Stored items

- - - - -

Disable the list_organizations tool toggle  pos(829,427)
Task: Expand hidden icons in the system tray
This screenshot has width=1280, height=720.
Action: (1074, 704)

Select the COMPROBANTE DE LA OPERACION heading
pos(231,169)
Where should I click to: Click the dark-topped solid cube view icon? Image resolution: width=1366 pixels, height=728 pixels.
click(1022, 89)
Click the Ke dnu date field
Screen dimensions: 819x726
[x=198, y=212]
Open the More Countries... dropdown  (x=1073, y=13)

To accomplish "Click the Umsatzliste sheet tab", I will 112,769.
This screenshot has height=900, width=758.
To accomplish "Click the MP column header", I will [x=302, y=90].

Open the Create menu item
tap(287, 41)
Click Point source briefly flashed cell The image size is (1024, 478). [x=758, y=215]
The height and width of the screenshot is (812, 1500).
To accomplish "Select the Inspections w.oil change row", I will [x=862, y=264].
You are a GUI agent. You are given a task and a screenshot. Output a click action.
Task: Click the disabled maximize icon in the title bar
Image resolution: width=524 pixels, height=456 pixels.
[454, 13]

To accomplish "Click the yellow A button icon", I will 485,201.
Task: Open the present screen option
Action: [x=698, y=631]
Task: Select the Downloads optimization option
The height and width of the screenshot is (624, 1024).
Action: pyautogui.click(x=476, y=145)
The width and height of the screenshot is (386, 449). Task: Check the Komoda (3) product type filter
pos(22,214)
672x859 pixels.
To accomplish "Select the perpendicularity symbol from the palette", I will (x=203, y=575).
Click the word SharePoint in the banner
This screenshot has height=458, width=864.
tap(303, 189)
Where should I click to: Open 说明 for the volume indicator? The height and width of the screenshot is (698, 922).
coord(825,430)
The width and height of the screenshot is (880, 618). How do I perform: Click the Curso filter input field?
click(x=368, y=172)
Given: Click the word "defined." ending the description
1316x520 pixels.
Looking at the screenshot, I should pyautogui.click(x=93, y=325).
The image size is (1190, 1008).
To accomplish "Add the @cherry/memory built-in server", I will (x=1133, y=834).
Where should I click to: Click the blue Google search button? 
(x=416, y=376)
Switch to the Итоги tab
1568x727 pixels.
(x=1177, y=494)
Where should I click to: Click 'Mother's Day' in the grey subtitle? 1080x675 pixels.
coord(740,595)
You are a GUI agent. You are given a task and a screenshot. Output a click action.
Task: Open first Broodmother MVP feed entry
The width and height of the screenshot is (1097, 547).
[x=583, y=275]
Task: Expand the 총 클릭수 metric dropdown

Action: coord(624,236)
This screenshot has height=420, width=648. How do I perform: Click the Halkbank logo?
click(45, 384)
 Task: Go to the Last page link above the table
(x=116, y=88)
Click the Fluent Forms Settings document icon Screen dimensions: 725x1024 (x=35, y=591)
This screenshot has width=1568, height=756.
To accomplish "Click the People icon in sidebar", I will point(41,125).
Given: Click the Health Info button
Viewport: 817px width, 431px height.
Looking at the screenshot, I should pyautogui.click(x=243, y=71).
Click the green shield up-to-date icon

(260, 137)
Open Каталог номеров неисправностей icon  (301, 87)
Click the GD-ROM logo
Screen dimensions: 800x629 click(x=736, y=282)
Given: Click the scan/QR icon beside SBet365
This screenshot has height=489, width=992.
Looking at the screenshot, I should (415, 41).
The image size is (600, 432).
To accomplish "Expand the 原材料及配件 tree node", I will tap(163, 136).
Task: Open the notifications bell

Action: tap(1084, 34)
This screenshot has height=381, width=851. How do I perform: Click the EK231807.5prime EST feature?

- - - - -

What is required → Reproduce the lines from the one with "Task: Go to" to the end of the data exactly, leaving out every earlier line.

Expected answer →
 Task: Go to the Last page link above the table
(x=116, y=88)
Click the Fluent Forms Settings document icon Screen dimensions: 725x1024 (x=35, y=591)
This screenshot has width=1568, height=756.
To accomplish "Click the People icon in sidebar", I will point(41,125).
Given: Click the Health Info button
Viewport: 817px width, 431px height.
Looking at the screenshot, I should pyautogui.click(x=243, y=71).
Click the green shield up-to-date icon

(260, 137)
Open Каталог номеров неисправностей icon  (301, 87)
Click the GD-ROM logo
Screen dimensions: 800x629 click(x=736, y=282)
Given: Click the scan/QR icon beside SBet365
This screenshot has height=489, width=992.
Looking at the screenshot, I should (415, 41).
The image size is (600, 432).
To accomplish "Expand the 原材料及配件 tree node", I will tap(163, 136).
Task: Open the notifications bell

Action: tap(1084, 34)
This screenshot has height=381, width=851. How do I perform: Click the EK231807.5prime EST feature?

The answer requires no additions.